Dr. Laura Perry, an assistant professor of medicine at the University of California-San Francisco, saw a patient like this several weeks ago. The woman, in her 80s, had what seemed to be a cold before becoming very confused. In the hospital, she couldn’t identify where she was or stay awake during an examination. Perry diagnosed hypoactive delirium, an altered mental state in which people become inactive and drowsy. The patient tested positive for coronavirus and is still in the ICU.
“If you get a ‘no’ [on testing] the first time and things aren’t improving, call back and ask again.”
Dr. Anthony Perry, an associate professor of geriatric medicine at Rush University Medical Center in Chicago, tells of an 81-year-old woman with nausea, vomiting and diarrhea who tested positive for COVID-19 in the emergency room. After receiving IV fluids, oxygen and medication for her intestinal upset, she returned home after two days and is doing well.
Another 80-year-old Rush patient with similar symptoms — nausea and vomiting, but no cough, fever or shortness of breath ― is in intensive care after getting a positive COVID-19 test and due to be put on a ventilator. The difference? This patient is frail with “a lot of cardiovascular disease,” Perry said. Other than that, it’s not yet clear why some older patients do well while others do not.
Understanding the Trends
So far, reports of cases like these have been anecdotal. But a few physicians are trying to gather more systematic information.
In Switzerland, Dr, Sylvain Nguyen, a geriatrician at the University of Lausanne Hospital Center, put together a list of typical and atypical symptoms in older COVID-19 patients for a paper to be published in the Revue Médicale Suisse. Included on the atypical list are changes in a patient’s usual status, delirium, falls, fatigue, lethargy, low blood pressure, painful swallowing, fainting, diarrhea, nausea, vomiting, abdominal pain and the loss of smell and taste.

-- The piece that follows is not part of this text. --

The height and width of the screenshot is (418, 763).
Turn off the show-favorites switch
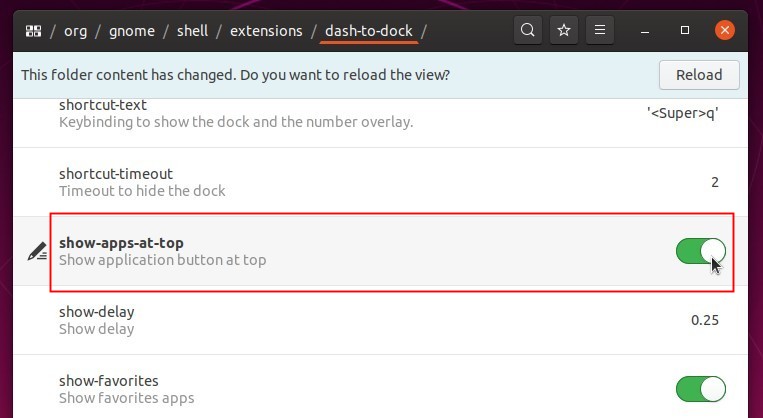tap(701, 389)
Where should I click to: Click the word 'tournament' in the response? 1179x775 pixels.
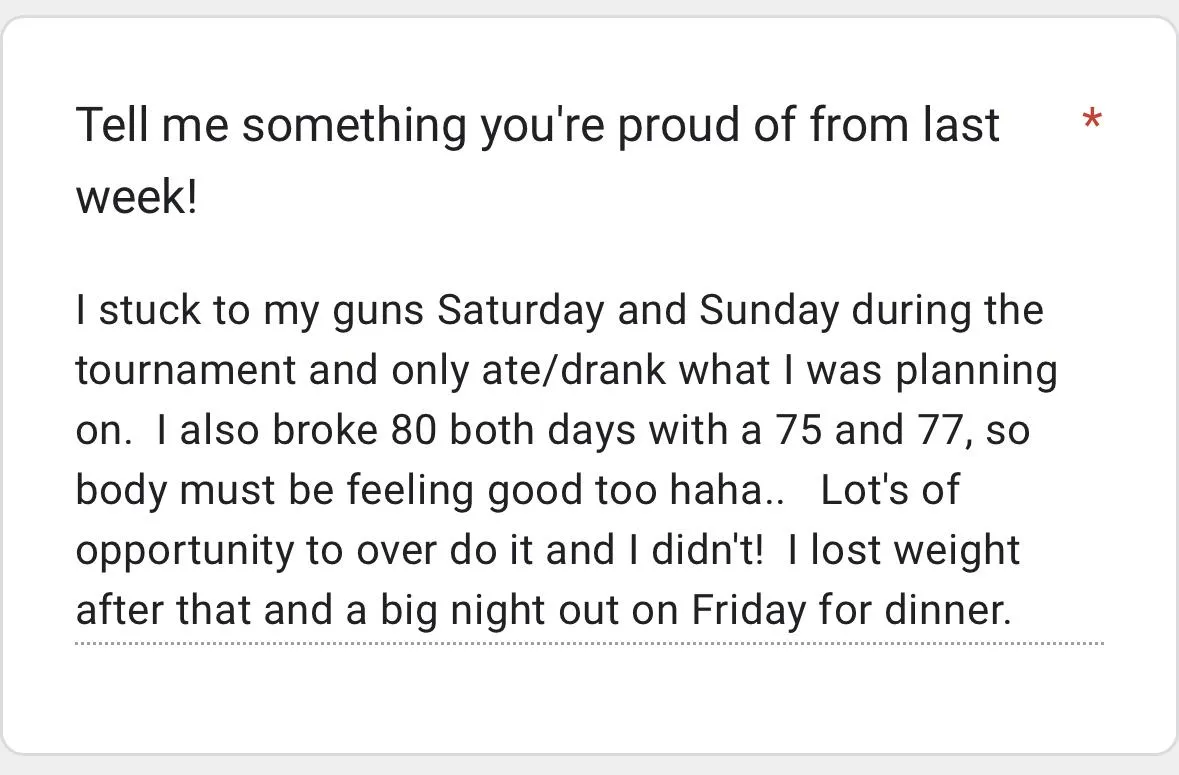coord(185,371)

Data comes from hospitals and nursing homes in Switzerland, Italy and France, Nguyen said in an email.
On the front lines, physicians need to make sure they carefully assess an older patient’s symptoms.
“While we have to have a high suspicion of COVID-19 because it’s so dangerous in the older population, there are many other things to consider,” said Dr. Kathleen Unroe, a geriatrician at Indiana University’s School of Medicine.
Older people may also do poorly because their routines have changed. In nursing homes and many assisted living centers, activities have stopped and “residents are going to get weaker and more deconditioned because they’re not walking to and from the dining hall,” Unroe said.
At home, isolated older adults may not be getting as much help with medication management or other essential needs from family members who are keeping their distance, other experts suggested. Or they may have become apathetic or depressed.
“I’d want to know ‘What’s the potential this person has had an exposure [to the coronavirus], especially in the last two weeks?’” said Vaughan of Emory. “Do they have home health personnel coming in? Have they gotten together with other family members? Are chronic conditions being controlled? Is there another diagnosis that seems more likely?”
“Someone may be just having a bad day. But if they’re not themselves for a couple of days, absolutely reach out to a primary care doctor or a local health system hotline to see if they meet the threshold for [coronavirus] testing,” Vaughan advised. “Be persistent. If you get a ‘no’ the first time and things aren’t improving, call back and ask again.”